Fruit de six mois de travail d'une commission d'enquête sur le terrain et dans les archives, le document démonte le mythe des "essais propres".

Pour ses rédacteurs, affirmer qu'il y a eu des essais nucléaires dans l'atmosphère "propres et sans danger" est "une véritable contrevérité".

"A plusieurs reprises, l'ensemble des archipels de Polynésie ont été touchés par des nuages radioactifs pendant les huit années d'essais dans l'atmosphère", souligne le rapport d'enquête.

Dans ses recommandations, la commission souhaite que l'État français "règle les éventuels préjudices économiques subis par les anciens travailleurs des sites" d'essais nucléaires et demande la divulgation "de tous les rapports sur les retombées des essais aériens de la période 1966-1974".
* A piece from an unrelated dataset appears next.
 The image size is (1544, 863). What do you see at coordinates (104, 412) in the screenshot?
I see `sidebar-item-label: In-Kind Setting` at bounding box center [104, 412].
Pendant ces huit années, la France a procédé à 46 essais nucléaires atmosphériques au-dessus des atolls de Mururoa et de Fangataufa.
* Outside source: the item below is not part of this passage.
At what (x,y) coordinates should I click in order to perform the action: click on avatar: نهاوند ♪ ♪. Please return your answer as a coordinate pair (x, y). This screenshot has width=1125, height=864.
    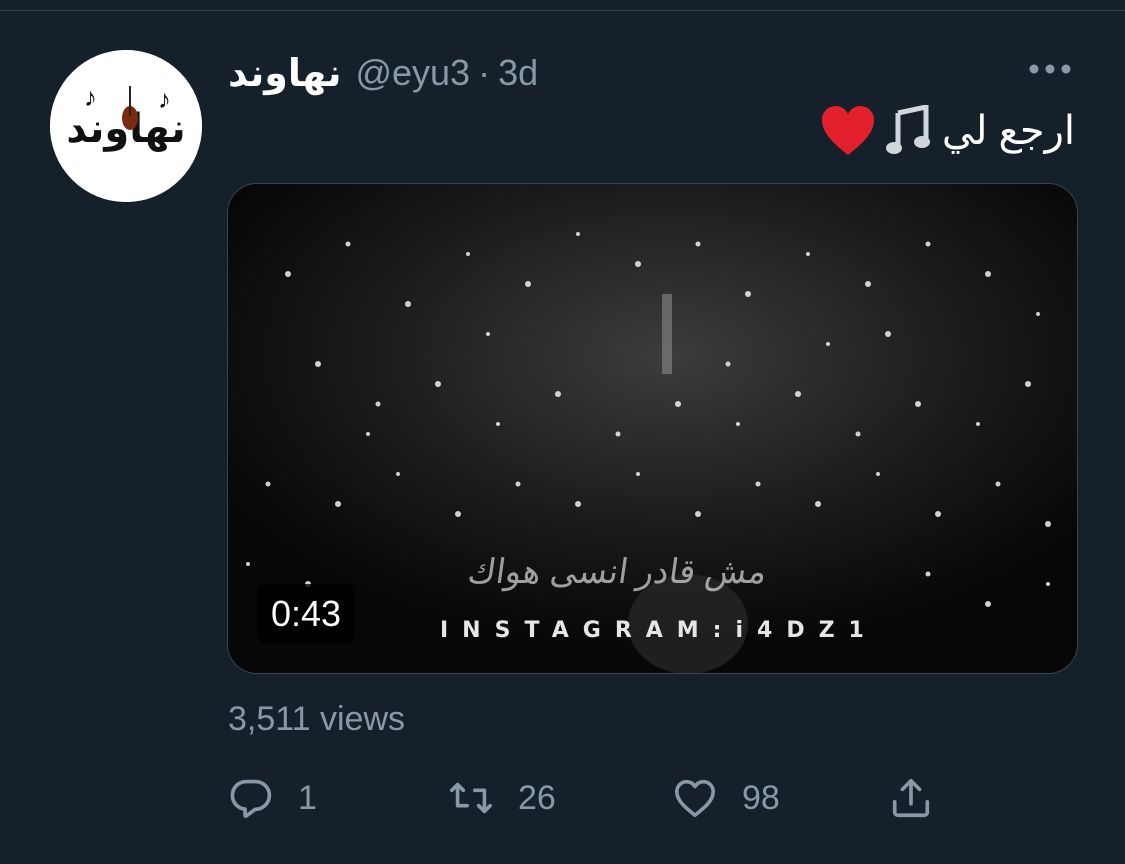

Le rapport affirme notamment que le premier essai - Aldebarran, le 2 juillet 1966 - doit être qualifié de "véritable accident de tir".

Sur la base des analyses de la Commission de recherche et d'information indépendante sur les radiations (Criirad), le rapport estime que les populations du petit archipel des Gambiers, situé à l'est de Mururoa, auraient reçu l'équivalent, en radiation, de "1.700 fois" le nuage de Tchernobyl, tel qu'il avait été mesuré en mai 1986 par les instruments de la centrale nucléaire du Bugey, en France.
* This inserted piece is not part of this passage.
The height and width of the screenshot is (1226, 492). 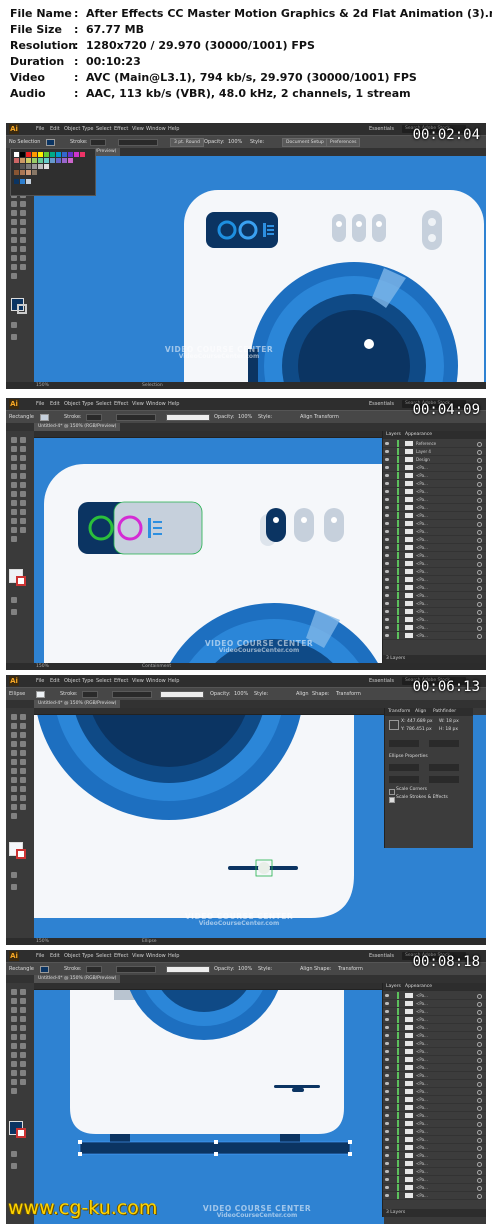 I want to click on transform-y-field: Y: 786.451 px, so click(x=416, y=730).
"PROPAGANDE ANTI-FRANÇAISE"?

Le nuage radioactif provoqué par Aldebarran se serait propagé dans tout le Pacifique.

L'État français a reconnu il y a peu qu'au moins cinq essais avaient provoqué des retombées radioactives, un chiffre très sous-estimé selon les rédacteurs du rapport, un épais document de 478 pages.

Paris, qui a récemment ouvert la porte au dialogue sur le passé nucléaire de la Polynésie française, n'a pas encore répondu à ce rapport qui a été présenté par l'indépendantiste et militante antinucléaire Tea Hirshon.

Cependant, une action en justice a été lancée dès la formation de la commission d'enquête, il y a six mois, les autorités en contestant la validité juridique.

En l'absence de ses opposants - les fidèles de l'ancien président et sénateur UMP Gaston Flosse - le texte a été adopté à l'unanimité jeudi.

Avant de quitter l'hémicycle, Gaston Flosse a vivement mis en cause la crédibilité de ce travail, qui reprend, selon lui, toute la "propagande anti-française" que le Tavini, le parti indépendantiste du président Oscar Temaru, "rabâche depuis plus de trente ans".

"Votre rapport est politiquement sectaire, techniquement nul et intellectuellement malhonnête", a-t-il déclaré avant de quitter la salle.

Par Reuters

menara
10/02/2006, 15h00
L'Assemblée de Polynésie a dénoncé la nocivité des essais nucléaires français au travers d'un rapport qui a demandé six mois d'enquete sur le terrain et qui casse le mythe "d'essai propre". Evidèment l'opposition a quitté l'hémicyclique avant adoption de ce rapport par l'assemblée et Gaston Flosse le conteste en arguant que c'était de la "propagande anti-française et qu'il était politiquement sectaire, techniquement nul et intellectuellement malhonnête.

Donc on peut dire en quelque sorte de l'AIEA (Agence Internationale de l'Energie Atomique) fait de la propagande anti-Iranienne.